**Input for this task:**
^^^^^^^^
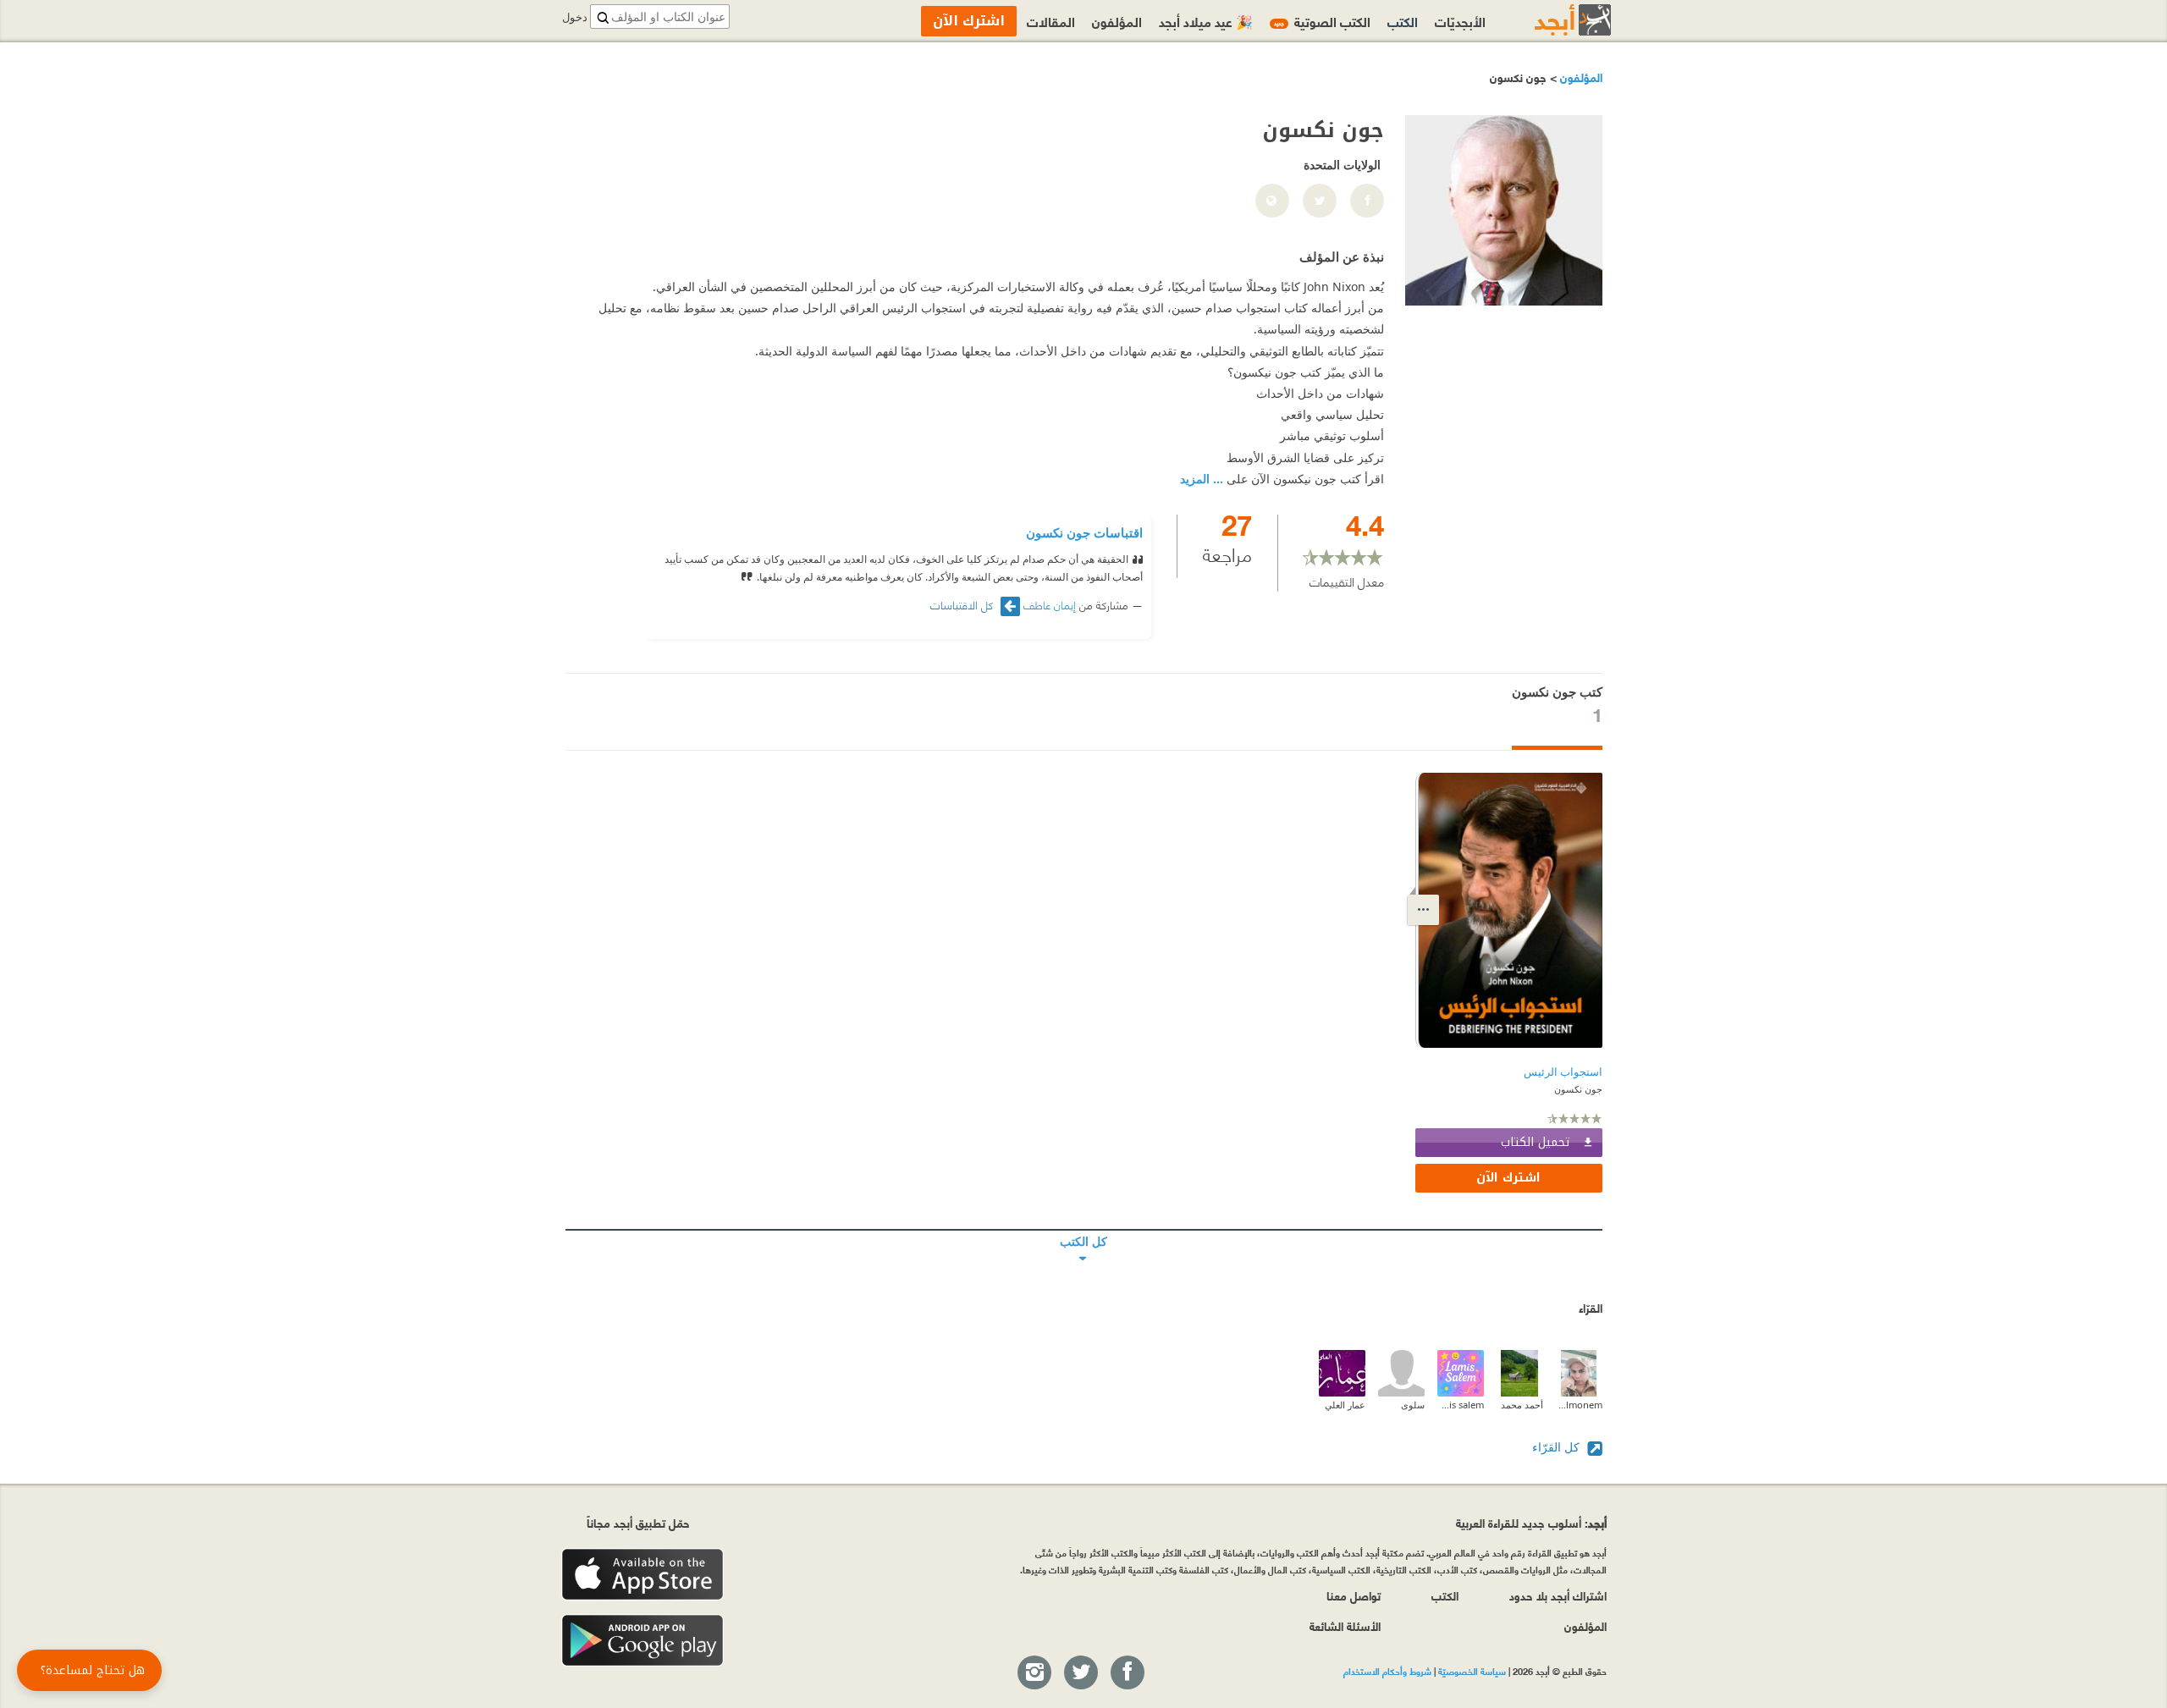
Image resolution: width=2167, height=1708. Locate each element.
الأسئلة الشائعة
^^^^^^^^
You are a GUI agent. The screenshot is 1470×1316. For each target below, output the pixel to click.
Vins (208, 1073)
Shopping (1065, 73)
^^^^^^^^
**Work instructions:** Which lines above hold the string "each"? Copy every one of them.

**Written answer:**
Image resolution: width=2167, height=1708. Locate each element.
You are a GUI agent. The screenshot is 1470×1316. For each target below, output the pixel to click.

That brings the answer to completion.